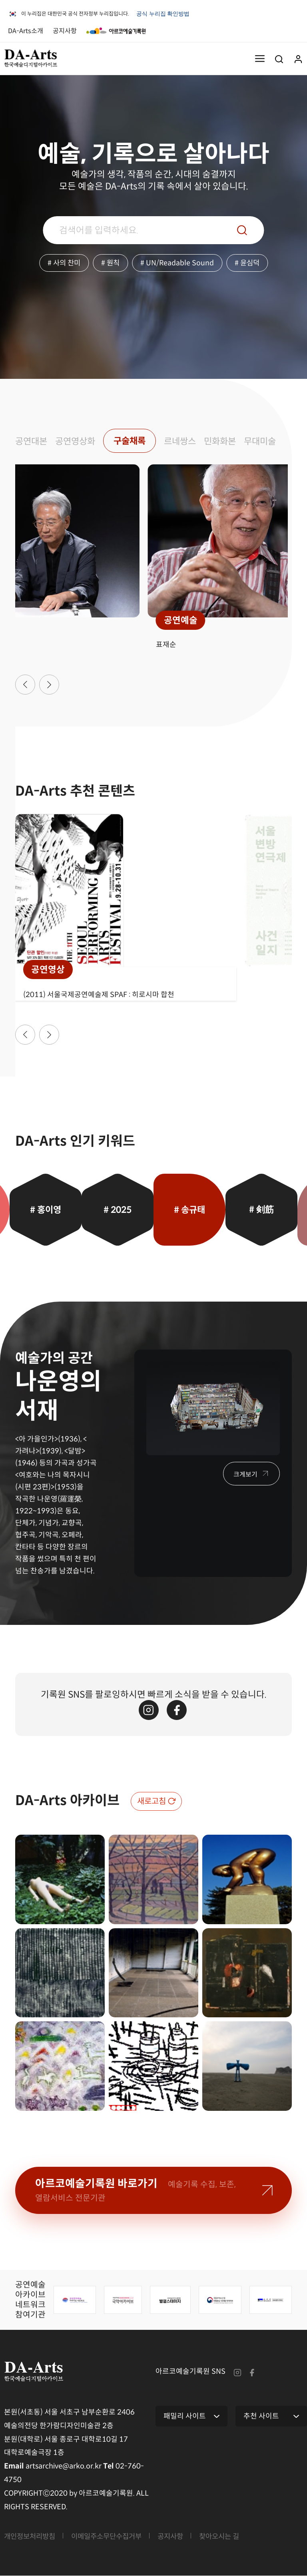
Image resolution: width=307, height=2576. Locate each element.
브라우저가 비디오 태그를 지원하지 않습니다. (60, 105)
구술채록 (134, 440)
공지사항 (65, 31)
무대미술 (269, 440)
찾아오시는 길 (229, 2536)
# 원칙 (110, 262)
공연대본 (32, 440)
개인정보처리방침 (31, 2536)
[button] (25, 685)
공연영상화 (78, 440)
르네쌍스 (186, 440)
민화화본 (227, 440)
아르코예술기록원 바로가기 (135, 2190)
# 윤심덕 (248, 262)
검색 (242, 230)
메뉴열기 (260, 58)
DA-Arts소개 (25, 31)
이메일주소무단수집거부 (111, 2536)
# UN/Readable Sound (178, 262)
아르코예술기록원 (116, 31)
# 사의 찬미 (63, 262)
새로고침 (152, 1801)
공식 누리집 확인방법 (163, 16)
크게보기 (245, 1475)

========

Directions — Begin at the line that has "무대미술 (269, 440)" and stop after the last of the entries. Output those lines with "새로고침" swapped for "다시 불러오기", leaving everything else unchanged.

Problem solution —
무대미술 (269, 440)
찾아오시는 길 (229, 2536)
# 원칙 (110, 262)
공연대본 (32, 440)
개인정보처리방침 (31, 2536)
[button] (25, 685)
공연영상화 (78, 440)
르네쌍스 (186, 440)
민화화본 (227, 440)
아르코예술기록원 바로가기 (135, 2190)
# 윤심덕 (248, 262)
검색 (242, 230)
메뉴열기 (260, 58)
DA-Arts소개 (25, 31)
이메일주소무단수집거부 (111, 2536)
# UN/Readable Sound (178, 262)
아르코예술기록원 (116, 31)
# 사의 찬미 (63, 262)
다시 불러오기 (152, 1801)
공식 누리집 확인방법 (163, 16)
크게보기 (245, 1475)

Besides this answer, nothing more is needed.